WORK TASK: Could you write out, word for word, each line from the one containing "Магас и Ингушетия (69, 1433)" to the last line of the data below, both included and nothing more?

━━━━━━━━━━━━━━━━━━━━━━━━━━━━━━

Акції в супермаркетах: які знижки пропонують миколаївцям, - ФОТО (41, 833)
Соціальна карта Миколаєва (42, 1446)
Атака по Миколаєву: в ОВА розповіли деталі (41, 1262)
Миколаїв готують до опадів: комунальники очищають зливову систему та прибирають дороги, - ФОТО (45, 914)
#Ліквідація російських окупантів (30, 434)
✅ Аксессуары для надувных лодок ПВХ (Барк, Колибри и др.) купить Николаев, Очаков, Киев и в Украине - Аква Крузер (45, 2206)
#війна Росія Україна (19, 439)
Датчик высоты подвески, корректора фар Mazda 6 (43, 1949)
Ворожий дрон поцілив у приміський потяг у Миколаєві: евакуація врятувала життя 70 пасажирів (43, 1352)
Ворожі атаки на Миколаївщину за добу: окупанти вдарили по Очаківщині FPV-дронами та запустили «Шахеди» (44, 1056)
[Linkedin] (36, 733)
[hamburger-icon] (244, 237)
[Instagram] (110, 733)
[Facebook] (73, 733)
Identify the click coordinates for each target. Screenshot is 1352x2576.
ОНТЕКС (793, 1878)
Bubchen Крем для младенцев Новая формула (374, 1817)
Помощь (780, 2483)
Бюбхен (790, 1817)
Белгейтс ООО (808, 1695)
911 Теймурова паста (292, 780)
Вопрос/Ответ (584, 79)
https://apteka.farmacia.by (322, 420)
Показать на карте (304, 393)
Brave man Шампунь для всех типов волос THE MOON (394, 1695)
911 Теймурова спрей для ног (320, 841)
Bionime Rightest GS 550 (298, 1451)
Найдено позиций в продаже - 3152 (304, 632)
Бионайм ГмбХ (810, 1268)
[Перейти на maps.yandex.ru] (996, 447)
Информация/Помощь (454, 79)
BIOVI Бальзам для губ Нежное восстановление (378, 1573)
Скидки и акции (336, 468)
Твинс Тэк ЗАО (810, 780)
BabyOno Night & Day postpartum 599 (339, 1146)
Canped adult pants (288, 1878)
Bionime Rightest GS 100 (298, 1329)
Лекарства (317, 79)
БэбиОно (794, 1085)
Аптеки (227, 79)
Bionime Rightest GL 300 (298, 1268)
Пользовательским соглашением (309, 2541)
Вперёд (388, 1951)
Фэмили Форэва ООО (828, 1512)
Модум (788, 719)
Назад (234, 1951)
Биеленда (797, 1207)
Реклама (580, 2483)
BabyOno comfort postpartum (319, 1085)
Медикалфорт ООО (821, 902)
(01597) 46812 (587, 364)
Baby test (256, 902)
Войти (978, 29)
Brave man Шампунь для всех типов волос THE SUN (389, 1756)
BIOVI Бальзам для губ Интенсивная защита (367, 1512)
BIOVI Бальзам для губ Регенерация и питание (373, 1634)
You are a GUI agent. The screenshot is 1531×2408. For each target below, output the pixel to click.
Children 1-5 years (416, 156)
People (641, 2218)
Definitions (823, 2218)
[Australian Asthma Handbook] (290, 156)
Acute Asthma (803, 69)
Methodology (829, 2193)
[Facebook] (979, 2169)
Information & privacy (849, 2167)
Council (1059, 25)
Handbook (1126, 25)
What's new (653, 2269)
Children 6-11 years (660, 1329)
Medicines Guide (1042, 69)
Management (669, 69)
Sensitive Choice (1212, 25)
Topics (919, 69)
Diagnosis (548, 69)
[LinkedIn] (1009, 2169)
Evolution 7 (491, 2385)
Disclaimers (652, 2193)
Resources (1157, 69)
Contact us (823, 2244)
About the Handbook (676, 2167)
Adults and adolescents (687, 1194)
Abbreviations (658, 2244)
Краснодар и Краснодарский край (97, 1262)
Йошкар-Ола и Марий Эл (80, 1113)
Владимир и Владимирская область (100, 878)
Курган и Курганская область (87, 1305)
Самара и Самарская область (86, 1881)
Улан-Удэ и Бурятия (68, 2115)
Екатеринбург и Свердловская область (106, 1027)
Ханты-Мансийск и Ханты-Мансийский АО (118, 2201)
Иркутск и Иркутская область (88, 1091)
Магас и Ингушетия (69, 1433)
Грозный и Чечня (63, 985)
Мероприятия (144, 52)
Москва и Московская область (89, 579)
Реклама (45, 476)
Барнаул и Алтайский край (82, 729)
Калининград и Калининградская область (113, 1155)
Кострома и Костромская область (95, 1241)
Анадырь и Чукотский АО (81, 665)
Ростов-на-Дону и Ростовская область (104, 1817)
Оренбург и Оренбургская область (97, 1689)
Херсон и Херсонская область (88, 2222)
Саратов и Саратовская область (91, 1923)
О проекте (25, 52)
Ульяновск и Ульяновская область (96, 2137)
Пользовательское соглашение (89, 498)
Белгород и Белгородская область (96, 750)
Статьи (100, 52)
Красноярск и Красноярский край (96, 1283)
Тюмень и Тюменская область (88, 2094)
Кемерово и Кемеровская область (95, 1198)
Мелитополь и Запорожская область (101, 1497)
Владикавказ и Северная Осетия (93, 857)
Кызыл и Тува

━━━━━━━━━━━━━━━━━━━━━━━━━━━━━━

EXERCISE RESULT:
Магас и Ингушетия (69, 1433)
Грозный и Чечня (63, 985)
Мероприятия (144, 52)
Москва и Московская область (89, 579)
Реклама (45, 476)
Барнаул и Алтайский край (82, 729)
Калининград и Калининградская область (113, 1155)
Кострома и Костромская область (95, 1241)
Анадырь и Чукотский АО (81, 665)
Ростов-на-Дону и Ростовская область (104, 1817)
Оренбург и Оренбургская область (97, 1689)
Херсон и Херсонская область (88, 2222)
Саратов и Саратовская область (91, 1923)
О проекте (25, 52)
Ульяновск и Ульяновская область (96, 2137)
Пользовательское соглашение (89, 498)
Белгород и Белгородская область (96, 750)
Статьи (100, 52)
Красноярск и Красноярский край (96, 1283)
Тюмень и Тюменская область (88, 2094)
Кемерово и Кемеровская область (95, 1198)
Мелитополь и Запорожская область (101, 1497)
Владикавказ и Северная Осетия (93, 857)
Кызыл и Тува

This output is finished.